Veteran, established and aspiring scriptwriters from all over Mumbai converged in a meeting of minds at India's first ever TV scriptwriters' workshop Qalam 2001, in Mumbai's western suburb of Andheri on Thursday.

The first day of the two-day workshop was marked by a wealth of information from the speakers, plenty of interactivity with participants and insights into the art of writing for television. Speakers included former Sony programming head Rekha Nigam, Tracinema creative head Vinta Nanda, eminent scriptwriters B M Vyas, Mir Muneer and Vipul D Shah and writers' association representatives.
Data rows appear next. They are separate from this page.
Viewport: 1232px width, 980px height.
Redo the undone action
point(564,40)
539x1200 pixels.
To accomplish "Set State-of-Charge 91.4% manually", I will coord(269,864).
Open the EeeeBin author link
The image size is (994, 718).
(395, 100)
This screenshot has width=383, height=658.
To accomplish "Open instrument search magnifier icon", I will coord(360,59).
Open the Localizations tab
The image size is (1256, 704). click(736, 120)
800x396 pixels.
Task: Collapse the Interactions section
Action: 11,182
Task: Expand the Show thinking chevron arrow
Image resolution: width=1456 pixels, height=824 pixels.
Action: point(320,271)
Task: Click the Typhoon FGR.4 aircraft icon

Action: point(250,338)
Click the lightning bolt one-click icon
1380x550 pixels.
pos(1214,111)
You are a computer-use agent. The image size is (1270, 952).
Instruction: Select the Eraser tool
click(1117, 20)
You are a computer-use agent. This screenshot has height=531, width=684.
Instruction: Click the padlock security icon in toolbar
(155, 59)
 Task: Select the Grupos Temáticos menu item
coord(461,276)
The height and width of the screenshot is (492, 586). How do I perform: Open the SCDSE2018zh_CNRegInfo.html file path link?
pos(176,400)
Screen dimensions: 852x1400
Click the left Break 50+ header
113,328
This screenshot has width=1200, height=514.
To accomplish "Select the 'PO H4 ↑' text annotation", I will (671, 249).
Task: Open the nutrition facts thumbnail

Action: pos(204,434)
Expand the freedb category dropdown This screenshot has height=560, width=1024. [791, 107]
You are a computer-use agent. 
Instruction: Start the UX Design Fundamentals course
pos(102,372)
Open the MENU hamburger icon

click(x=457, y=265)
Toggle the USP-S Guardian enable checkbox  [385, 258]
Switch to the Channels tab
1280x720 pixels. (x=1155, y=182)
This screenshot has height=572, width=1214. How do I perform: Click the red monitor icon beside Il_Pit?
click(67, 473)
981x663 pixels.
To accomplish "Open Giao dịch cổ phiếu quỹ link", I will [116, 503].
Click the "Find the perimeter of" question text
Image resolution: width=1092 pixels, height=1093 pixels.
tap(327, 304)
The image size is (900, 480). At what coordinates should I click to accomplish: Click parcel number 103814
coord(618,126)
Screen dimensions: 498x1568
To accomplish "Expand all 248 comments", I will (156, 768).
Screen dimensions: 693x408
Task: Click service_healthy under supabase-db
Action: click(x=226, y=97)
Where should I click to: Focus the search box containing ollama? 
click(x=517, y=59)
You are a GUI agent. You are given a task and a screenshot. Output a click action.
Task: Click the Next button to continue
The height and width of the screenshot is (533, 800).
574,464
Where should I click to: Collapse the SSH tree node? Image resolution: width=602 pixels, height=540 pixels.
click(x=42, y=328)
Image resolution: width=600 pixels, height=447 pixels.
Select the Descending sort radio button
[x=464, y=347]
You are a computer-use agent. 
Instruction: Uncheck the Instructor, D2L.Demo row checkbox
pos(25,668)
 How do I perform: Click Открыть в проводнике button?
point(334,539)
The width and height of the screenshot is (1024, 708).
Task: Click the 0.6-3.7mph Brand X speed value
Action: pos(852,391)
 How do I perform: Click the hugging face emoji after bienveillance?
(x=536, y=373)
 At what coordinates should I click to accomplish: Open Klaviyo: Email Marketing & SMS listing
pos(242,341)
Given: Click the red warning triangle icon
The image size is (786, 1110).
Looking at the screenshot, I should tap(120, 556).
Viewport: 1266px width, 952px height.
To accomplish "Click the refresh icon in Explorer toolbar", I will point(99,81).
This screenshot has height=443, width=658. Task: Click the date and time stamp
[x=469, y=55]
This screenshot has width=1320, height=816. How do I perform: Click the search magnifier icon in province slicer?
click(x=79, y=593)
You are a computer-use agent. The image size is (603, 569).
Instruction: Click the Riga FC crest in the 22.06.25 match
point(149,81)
The cohesive force in the two-day workshop is Joyce Thierry, a scriptwriter and instructor from the Vancouver Film School, Canada.

The morning session commenced with Rekha Nigam charting out the ten commandments of scripting -

  • Know and respect thy target audience

  • Write for the medium

  • Learn to present your work

  • Never go to a channel with just one concept

  • Thou shalt not flog a formula

  • Innovate. Innovate. Innovate.

  • Thou shalt recharge your batteries.

  • God is in the details.

  • To thine own self be true.

  • Go forth and multiply.


She spoke about the necessity of reaching viewers on their wavelength and language, constantly innovating and exploring new genres, keeping in touch with changing viewer tastes and the importance of presentation of a concept or story to a channel or production house.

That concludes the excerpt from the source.